→ **Problem requirements**: Print out the complete set of records below, exactly as they read.

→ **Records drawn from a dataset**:
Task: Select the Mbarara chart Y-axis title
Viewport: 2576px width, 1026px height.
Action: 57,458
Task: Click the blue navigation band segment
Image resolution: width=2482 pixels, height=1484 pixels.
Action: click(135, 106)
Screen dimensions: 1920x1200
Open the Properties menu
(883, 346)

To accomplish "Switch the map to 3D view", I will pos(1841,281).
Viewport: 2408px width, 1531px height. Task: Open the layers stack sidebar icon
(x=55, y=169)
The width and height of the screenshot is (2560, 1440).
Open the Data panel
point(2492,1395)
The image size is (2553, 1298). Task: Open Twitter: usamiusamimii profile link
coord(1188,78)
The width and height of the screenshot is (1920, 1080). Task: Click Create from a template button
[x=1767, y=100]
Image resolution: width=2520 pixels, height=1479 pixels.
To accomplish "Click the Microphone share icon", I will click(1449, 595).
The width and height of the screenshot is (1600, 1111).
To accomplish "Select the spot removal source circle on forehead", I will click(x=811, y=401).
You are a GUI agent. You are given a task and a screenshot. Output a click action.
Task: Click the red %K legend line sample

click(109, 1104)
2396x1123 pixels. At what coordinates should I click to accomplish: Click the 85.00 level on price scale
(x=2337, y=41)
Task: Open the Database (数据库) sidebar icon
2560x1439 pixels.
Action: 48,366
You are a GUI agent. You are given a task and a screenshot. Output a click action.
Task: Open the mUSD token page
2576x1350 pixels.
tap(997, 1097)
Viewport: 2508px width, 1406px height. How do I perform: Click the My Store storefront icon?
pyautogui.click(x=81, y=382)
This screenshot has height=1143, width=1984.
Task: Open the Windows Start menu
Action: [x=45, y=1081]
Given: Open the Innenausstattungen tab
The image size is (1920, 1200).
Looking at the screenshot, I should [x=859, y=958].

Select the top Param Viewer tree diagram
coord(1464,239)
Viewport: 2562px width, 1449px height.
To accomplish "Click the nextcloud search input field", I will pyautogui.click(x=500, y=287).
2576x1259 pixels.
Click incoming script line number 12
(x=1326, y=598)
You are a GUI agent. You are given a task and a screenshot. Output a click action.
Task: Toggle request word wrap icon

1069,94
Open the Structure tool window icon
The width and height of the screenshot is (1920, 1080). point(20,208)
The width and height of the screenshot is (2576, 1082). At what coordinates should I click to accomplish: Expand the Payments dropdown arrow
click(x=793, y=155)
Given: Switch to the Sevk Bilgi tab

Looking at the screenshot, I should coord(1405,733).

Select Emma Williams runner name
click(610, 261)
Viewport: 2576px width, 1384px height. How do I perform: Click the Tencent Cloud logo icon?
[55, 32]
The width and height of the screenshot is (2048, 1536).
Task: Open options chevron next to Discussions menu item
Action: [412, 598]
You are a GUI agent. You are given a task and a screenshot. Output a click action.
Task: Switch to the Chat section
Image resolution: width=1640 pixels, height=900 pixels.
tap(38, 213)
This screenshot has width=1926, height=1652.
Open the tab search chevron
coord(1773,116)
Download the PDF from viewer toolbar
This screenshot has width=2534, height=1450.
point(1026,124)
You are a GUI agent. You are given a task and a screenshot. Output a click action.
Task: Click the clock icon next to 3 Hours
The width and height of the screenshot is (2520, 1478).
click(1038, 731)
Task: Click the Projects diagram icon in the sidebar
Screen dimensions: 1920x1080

→ **Task response**:
Task: Select the Mbarara chart Y-axis title
Viewport: 2576px width, 1026px height.
Action: 57,458
Task: Click the blue navigation band segment
Image resolution: width=2482 pixels, height=1484 pixels.
Action: click(135, 106)
Screen dimensions: 1920x1200
Open the Properties menu
(883, 346)

To accomplish "Switch the map to 3D view", I will pos(1841,281).
Viewport: 2408px width, 1531px height. Task: Open the layers stack sidebar icon
(x=55, y=169)
The width and height of the screenshot is (2560, 1440).
Open the Data panel
point(2492,1395)
The image size is (2553, 1298). Task: Open Twitter: usamiusamimii profile link
coord(1188,78)
The width and height of the screenshot is (1920, 1080). Task: Click Create from a template button
[x=1767, y=100]
Image resolution: width=2520 pixels, height=1479 pixels.
To accomplish "Click the Microphone share icon", I will click(1449, 595).
The width and height of the screenshot is (1600, 1111).
To accomplish "Select the spot removal source circle on forehead", I will click(x=811, y=401).
You are a GUI agent. You are given a task and a screenshot. Output a click action.
Task: Click the red %K legend line sample

click(109, 1104)
2396x1123 pixels. At what coordinates should I click to accomplish: Click the 85.00 level on price scale
(x=2337, y=41)
Task: Open the Database (数据库) sidebar icon
2560x1439 pixels.
Action: 48,366
You are a GUI agent. You are given a task and a screenshot. Output a click action.
Task: Open the mUSD token page
2576x1350 pixels.
tap(997, 1097)
Viewport: 2508px width, 1406px height. How do I perform: Click the My Store storefront icon?
pyautogui.click(x=81, y=382)
This screenshot has height=1143, width=1984.
Task: Open the Windows Start menu
Action: [x=45, y=1081]
Given: Open the Innenausstattungen tab
The image size is (1920, 1200).
Looking at the screenshot, I should [x=859, y=958].

Select the top Param Viewer tree diagram
coord(1464,239)
Viewport: 2562px width, 1449px height.
To accomplish "Click the nextcloud search input field", I will pyautogui.click(x=500, y=287).
2576x1259 pixels.
Click incoming script line number 12
(x=1326, y=598)
You are a GUI agent. You are given a task and a screenshot. Output a click action.
Task: Toggle request word wrap icon

1069,94
Open the Structure tool window icon
The width and height of the screenshot is (1920, 1080). point(20,208)
The width and height of the screenshot is (2576, 1082). At what coordinates should I click to accomplish: Expand the Payments dropdown arrow
click(x=793, y=155)
Given: Switch to the Sevk Bilgi tab

Looking at the screenshot, I should coord(1405,733).

Select Emma Williams runner name
click(610, 261)
Viewport: 2576px width, 1384px height. How do I perform: Click the Tencent Cloud logo icon?
[55, 32]
The width and height of the screenshot is (2048, 1536).
Task: Open options chevron next to Discussions menu item
Action: [412, 598]
You are a GUI agent. You are given a task and a screenshot. Output a click action.
Task: Switch to the Chat section
Image resolution: width=1640 pixels, height=900 pixels.
tap(38, 213)
This screenshot has width=1926, height=1652.
Open the tab search chevron
coord(1773,116)
Download the PDF from viewer toolbar
This screenshot has width=2534, height=1450.
point(1026,124)
You are a GUI agent. You are given a task and a screenshot. Output a click action.
Task: Click the clock icon next to 3 Hours
The width and height of the screenshot is (2520, 1478).
click(1038, 731)
Task: Click the Projects diagram icon in the sidebar
Screen dimensions: 1920x1080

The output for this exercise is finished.